▸ Text
[BEGIN]

Blog

Sep2
2014

Letting Myself Let Go

By Jessica Cooney

Two years ago, had you asked me if I wanted to be happy, I would’ve told you that I would do anything for a light at the end of the seemingly endless tunnel that was depression. I thought that as soon as I saw the light I would run toward it, and I would leave behind the darkest parts of me without ever looking back. So I fought, and I put the work in, and I waited for the light to peek through.

Then one day, the light was there. And yet for some reason, it scared me. I found myself stalled; I was in a much healthier place than I had been, but I still wasn’t living the life I knew I could.

In many ways, this was even harder to admit to than depression. Who would understand a fear of what was undeniably better? I convinced myself that I was singlehandedly embodying the myths associated with depression. Maybe I was seeking attention. Maybe I was lazy. Maybe I needed to just get over it.

In reality, though, that wasn’t the case. After a lot of reflection, I started to grasp what made that light so scary. I was so used to depression that it felt safe. My methods of coping, while undeniably unhealthy, were easy. And staying at rock bottom felt easier than climbing and falling again and again. I had grown so accustomed to the struggling version of myself that I wasn’t quite sure who I was when I was healthy. Surely this meant my healthy self was even more forgettable and insignificant than I imagined.

[END]

▸ Written task 1
Rewrite the listing from the line with "Click the 2" through the end of the listing, replacing "icon" with "button" and leaving everything else unchanged. Leave the pictures out of your answer.

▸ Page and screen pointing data
[BEGIN]

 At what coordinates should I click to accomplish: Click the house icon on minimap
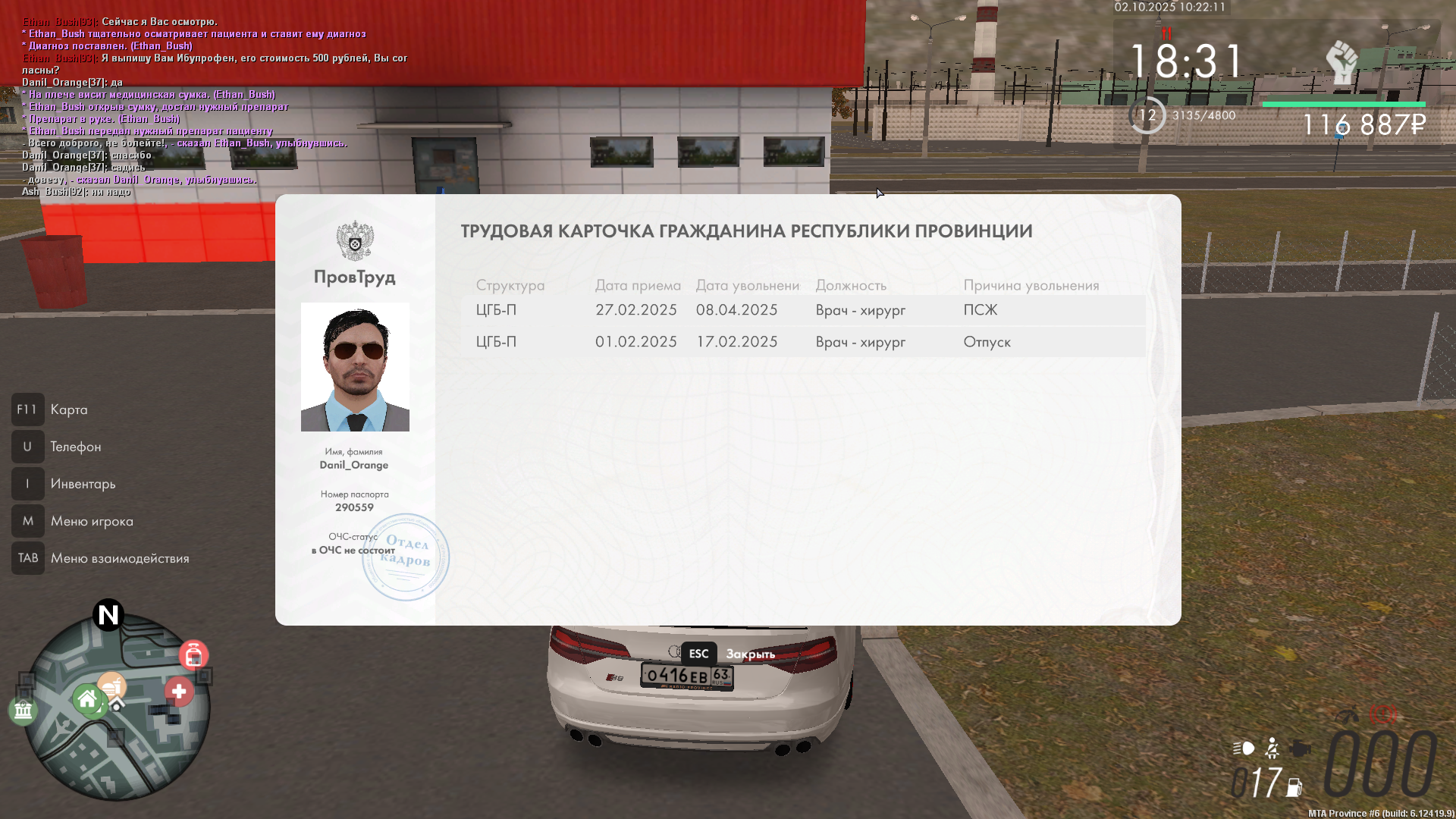click(88, 699)
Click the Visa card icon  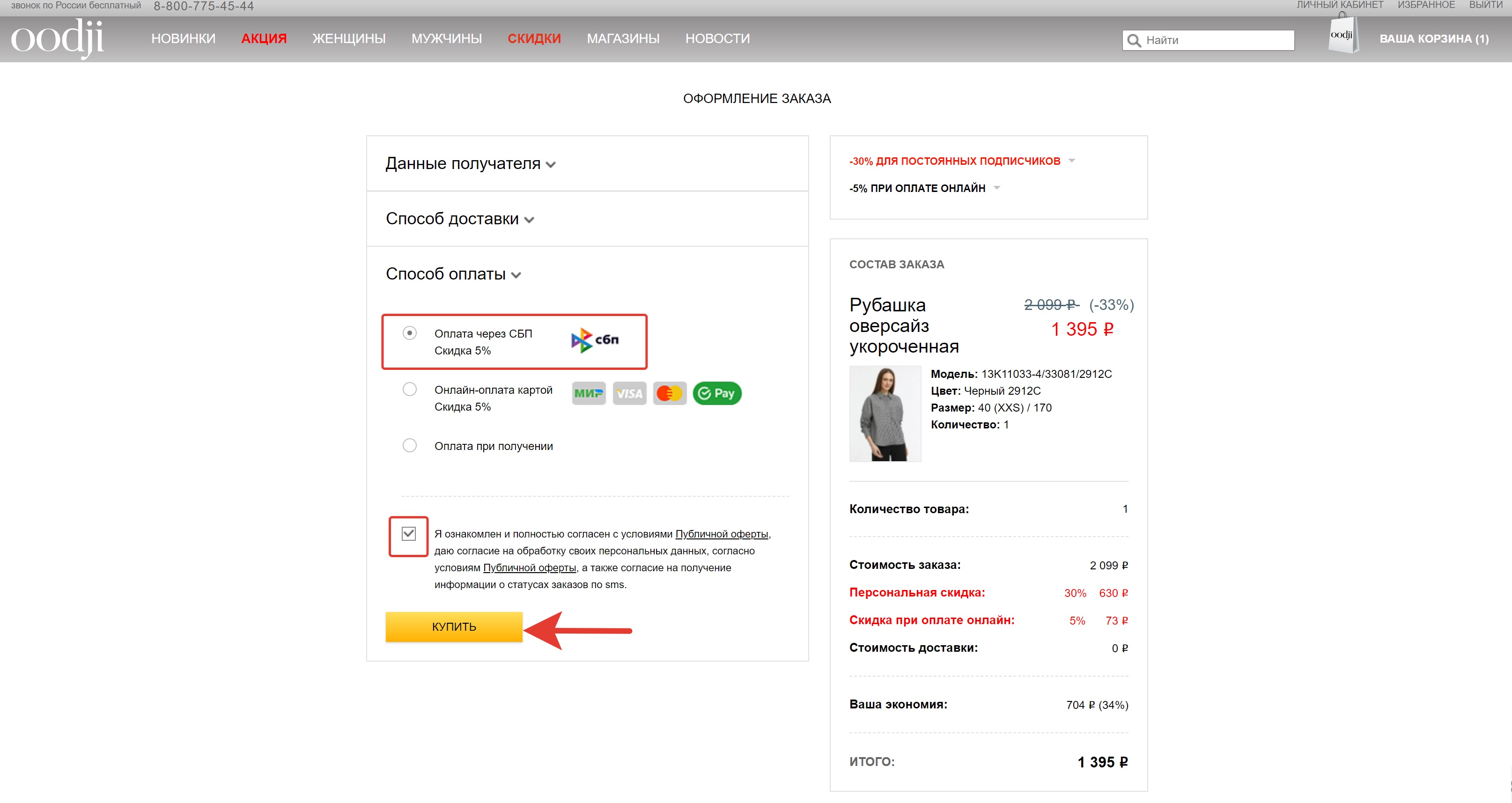629,393
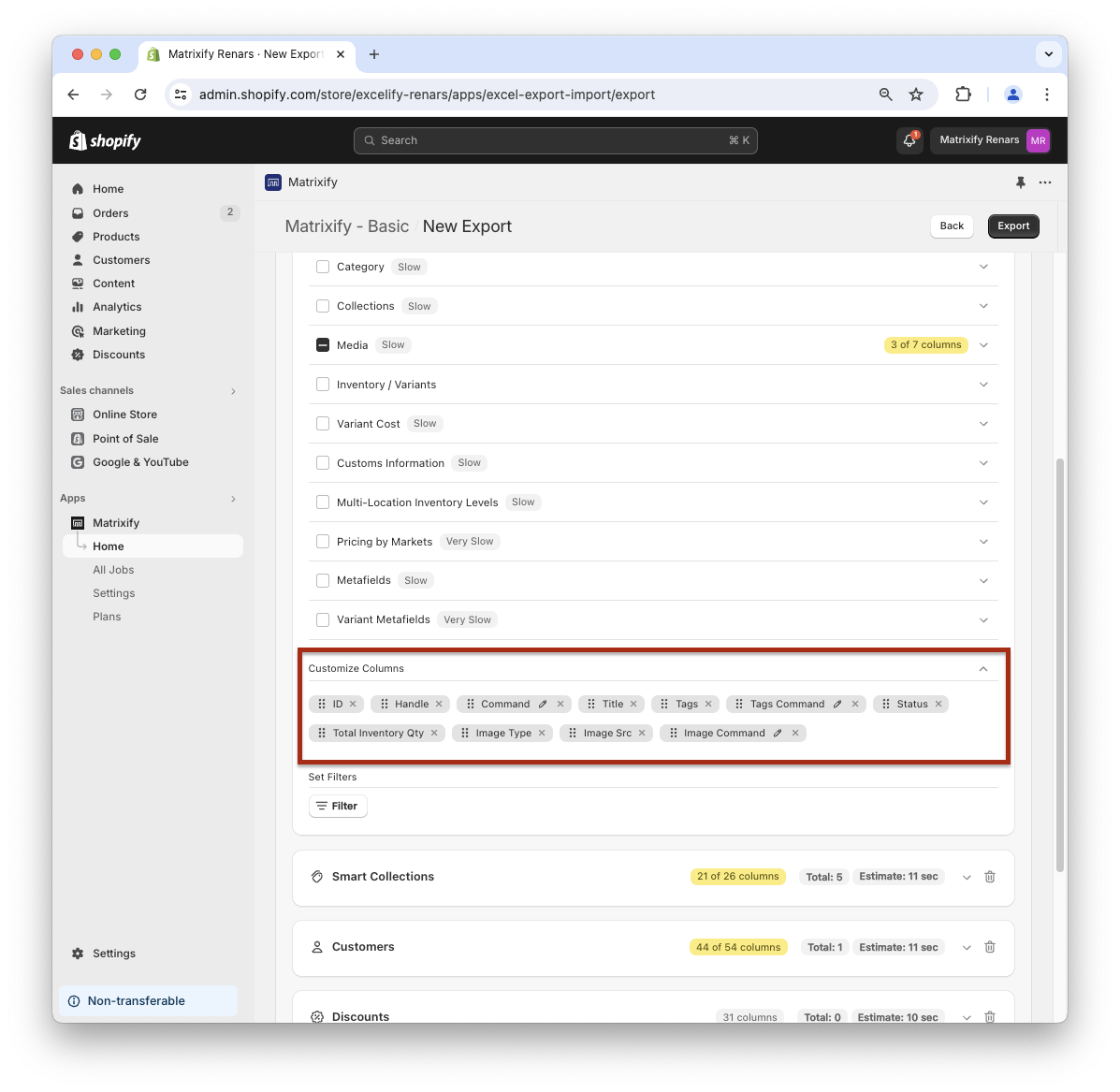This screenshot has height=1092, width=1120.
Task: Click the Export button
Action: click(1012, 226)
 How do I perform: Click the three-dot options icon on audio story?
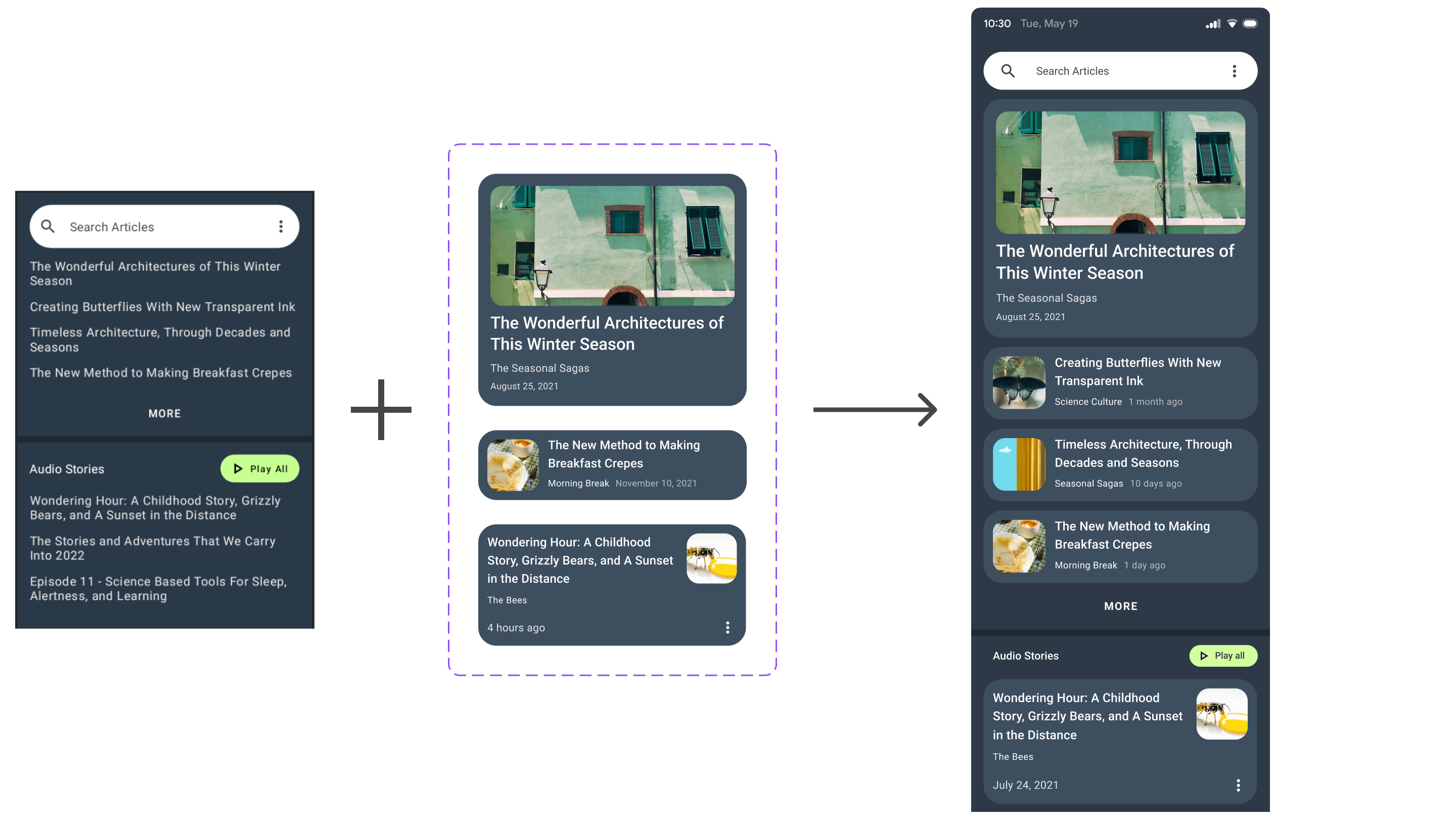click(x=1237, y=785)

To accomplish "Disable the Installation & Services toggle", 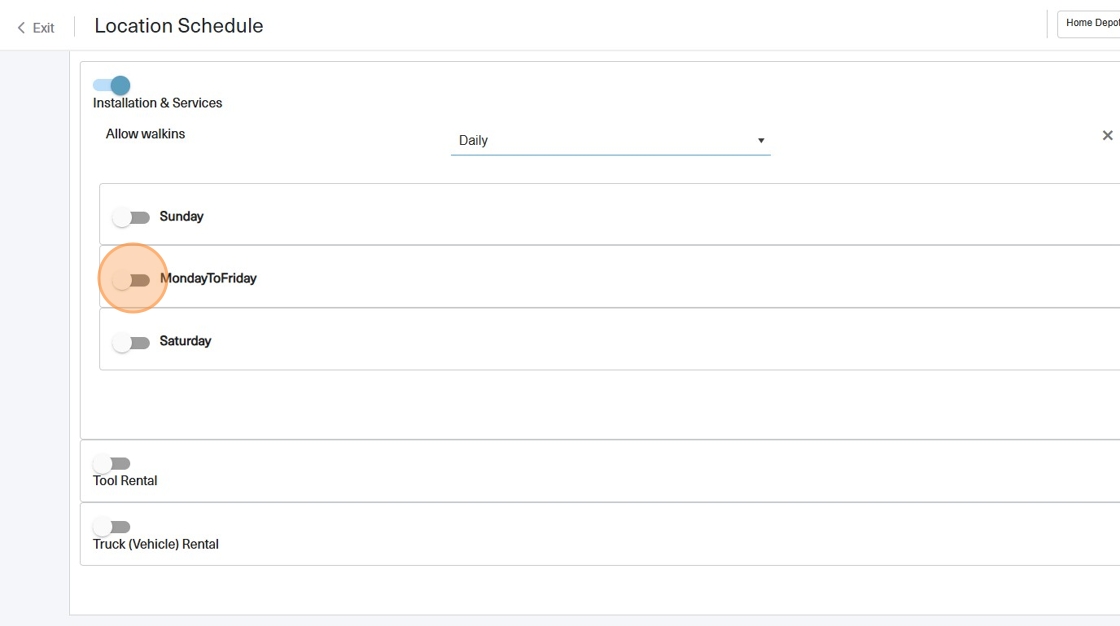I will [x=112, y=86].
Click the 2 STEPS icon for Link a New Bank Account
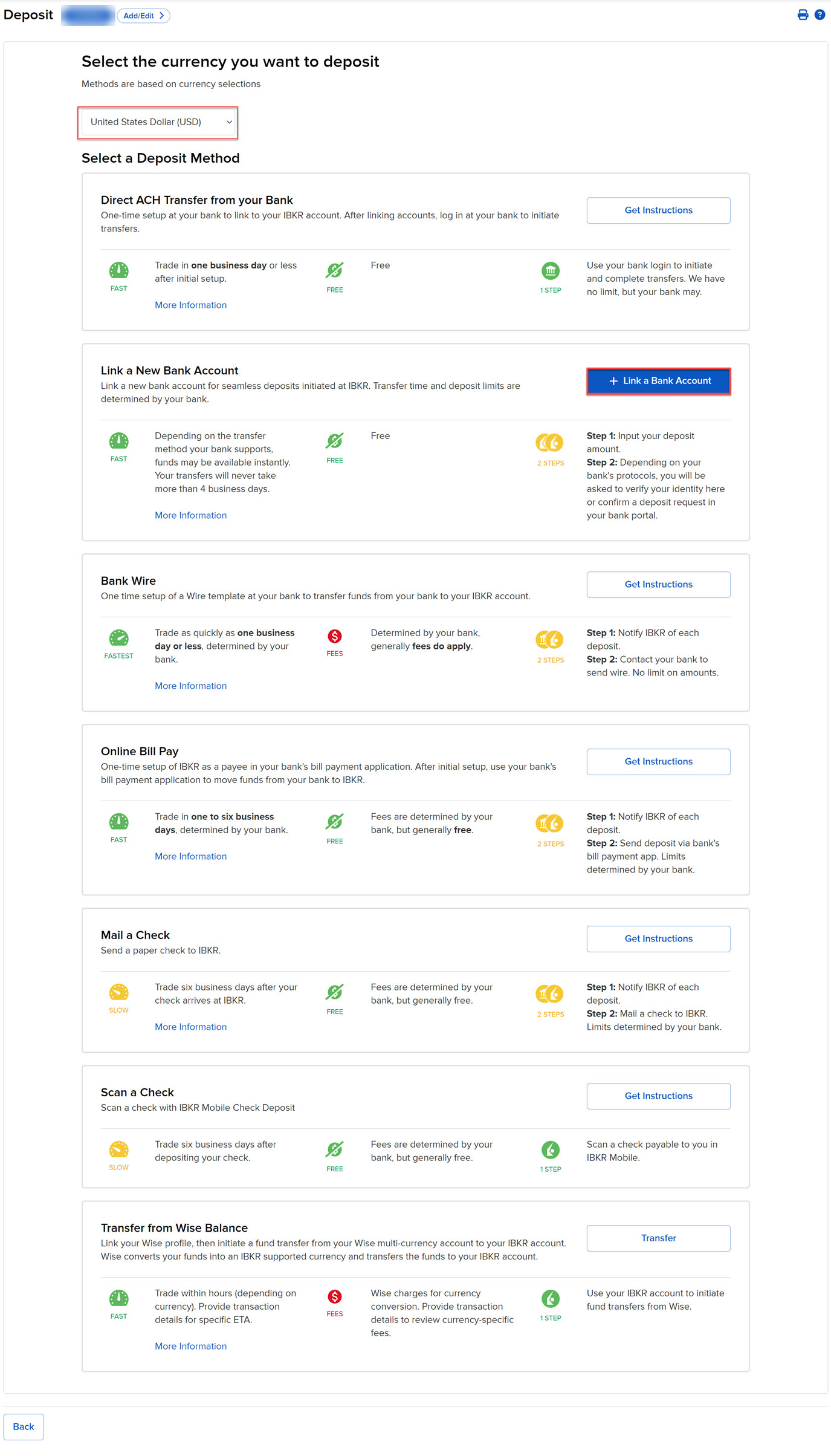Screen dimensions: 831x1456 click(549, 443)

[END]

▸ Written task 2
Answer these questions about the blog post on depression:
(a) How many years ago does the post say the writer would have done anything for a light at the end of the tunnel?
(b) What did the writer feel when the light finally appeared?
(c) What did the writer's methods of coping feel like, even though they were unhealthy?

▸ Written solution 1
Click the 2 STEPS button for Link a New Bank Account
Screen dimensions: 831x1456 click(549, 443)

▸ Written solution 2
(a) Two years ago.
(b) It scared the writer.
(c) They were easy.